CloudWatch SNS → Lambda → Slack:

# lambda_function.py (AWS Lambda)
import json, boto3, os
import anthropic

def handler(event, context):
    # SNS wraps the CloudWatch alarm in an SNS message
    sns_message = json.loads(event["Records"][0]["Sns"]["Message"])

    client = anthropic.Anthropic(api_key=os.environ["ANTHROPIC_API_KEY"])
    response = client.messages.create(
        model="claude-sonnet-4-6",
        max_tokens=512,
        messages=[{
            "role": "user",
            "content": f"""CloudWatch alarm fired. Provide a 3-sentence summary for on-call engineers:
what likely caused this, what to check first, and whether it needs immediate human response.

Alarm: {sns_message.get('AlarmName')}
Description: {sns_message.get('AlarmDescription')}
State: {sns_message.get('NewStateValue')} (was {sns_message.get('OldStateValue')})
Reason: {sns_message.get('NewStateReason')}
"""
        }]
    )

    # Post to Slack
    import urllib.request
    message = response.content[0].text
    slack_payload = json.dumps({
        "text": f":bell: *CloudWatch Alert: {sns_message.get('AlarmName')}*\n\n{message}"
    }).encode()
    req = urllib.request.Request(
        os.environ["SLACK_WEBHOOK_URL"],
        data=slack_payload,
        headers={"Content-Type": "application/json"}
    )
    urllib.request.urlopen(req)
    return {"statusCode": 200}

This Lambda runs in under a second, costs fractions of a cent per invocation, and delivers AI-enriched alerts to Slack before a human even looks at the PagerDuty notification.


Built by theluckystrike — More at zovo.one

Frequently Asked Questions

How long does it take to use ai for incident response automation?
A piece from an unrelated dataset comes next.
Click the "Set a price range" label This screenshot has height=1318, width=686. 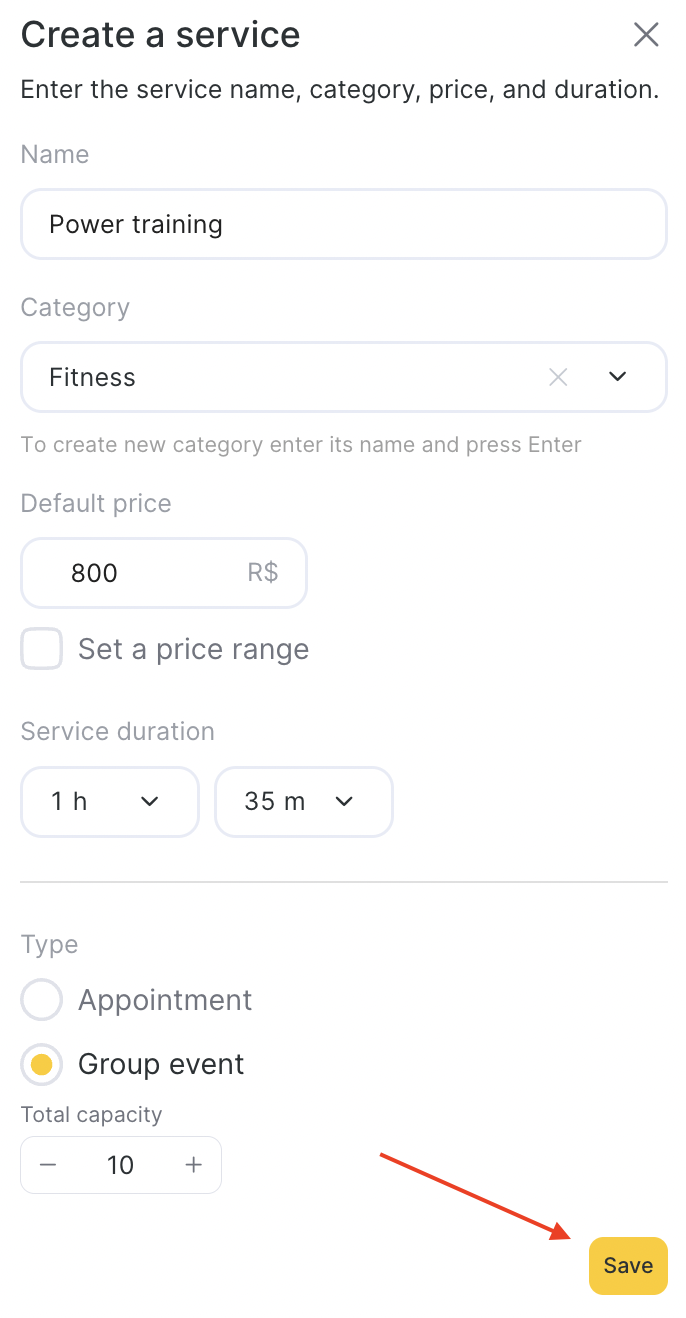[193, 649]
For a straightforward setup, expect 30 minutes to 2 hours depending on your familiarity with the tools involved. Complex configurations with custom requirements may take longer. Having your credentials and environment ready before starting saves significant time.
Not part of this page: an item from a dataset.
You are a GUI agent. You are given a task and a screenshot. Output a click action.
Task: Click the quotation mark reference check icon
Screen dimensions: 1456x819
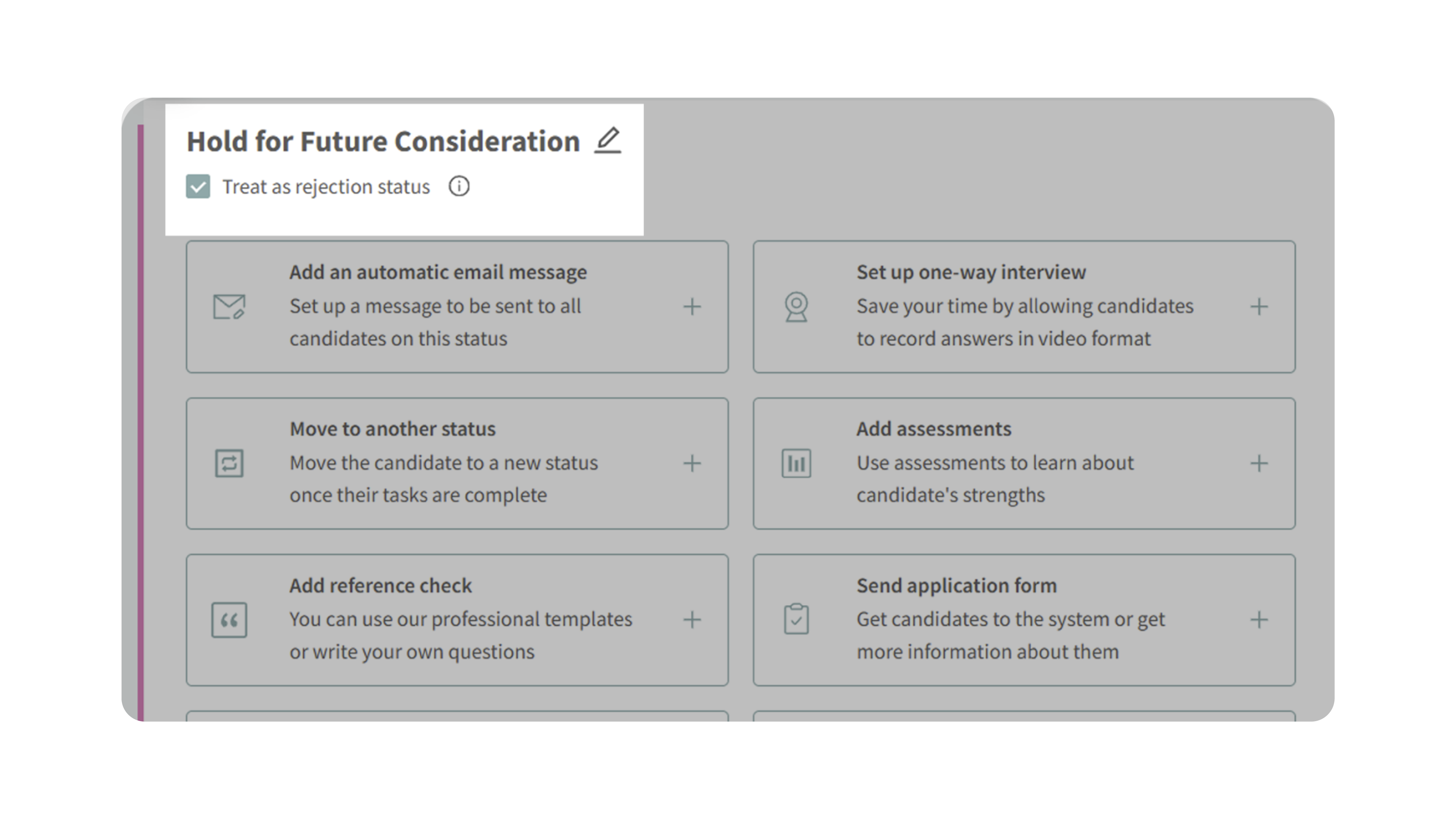click(229, 620)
What are the most common mistakes to avoid?

The most frequent issues are skipping prerequisite steps, using outdated package versions, and not reading error messages carefully. Follow the steps in order, verify each one works before moving on, and check the official documentation if something behaves unexpectedly.

Do I need prior experience to follow this guide?
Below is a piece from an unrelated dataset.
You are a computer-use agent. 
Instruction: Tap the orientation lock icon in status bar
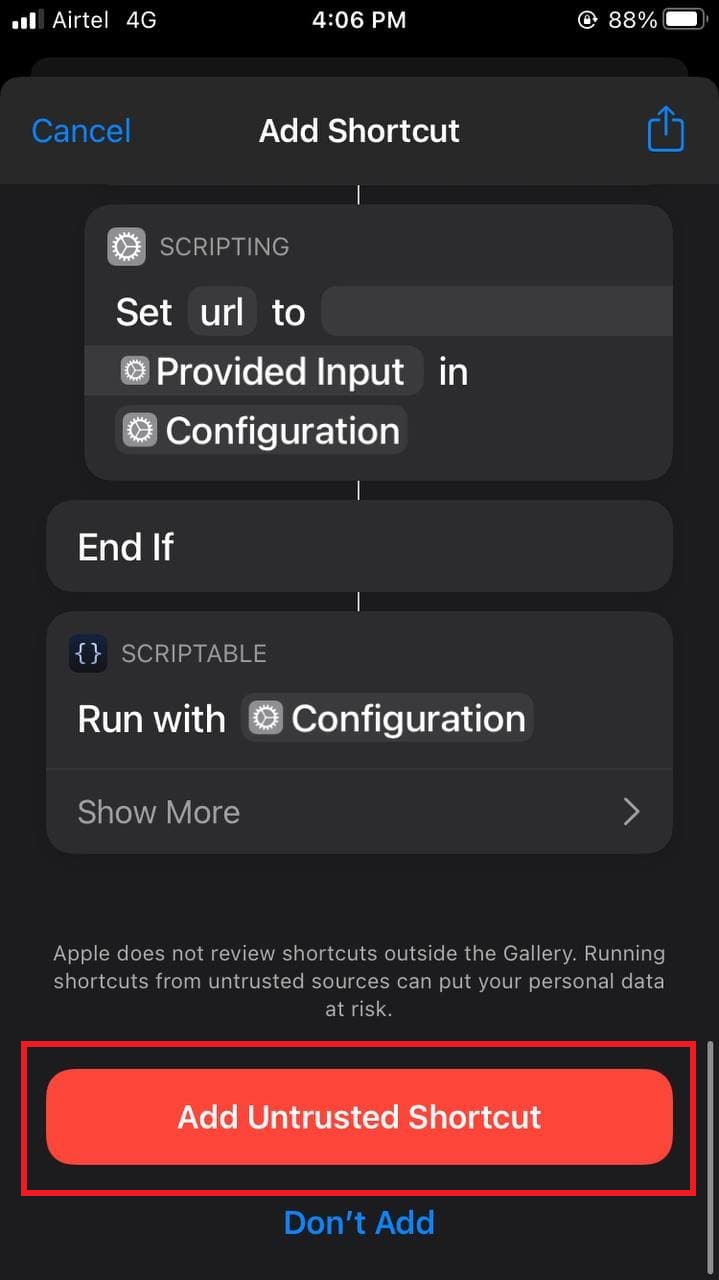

Basic familiarity with the relevant tools and command line is helpful but not strictly required. Each step is explained with context. If you get stuck, the official documentation for each tool covers fundamentals that may fill in knowledge gaps.

Will this work with my existing CI/CD pipeline?

The core concepts apply across most CI/CD platforms, though specific syntax and configuration differ. You may need to adapt file paths, environment variable names, and trigger conditions to match your pipeline tool. The underlying workflow logic stays the same.

Where can I get help if I run into issues?

Start with the official documentation for each tool mentioned. Stack Overflow and GitHub Issues are good next steps for specific error messages. Community forums and Discord servers for the relevant tools often have active members who can help with setup problems.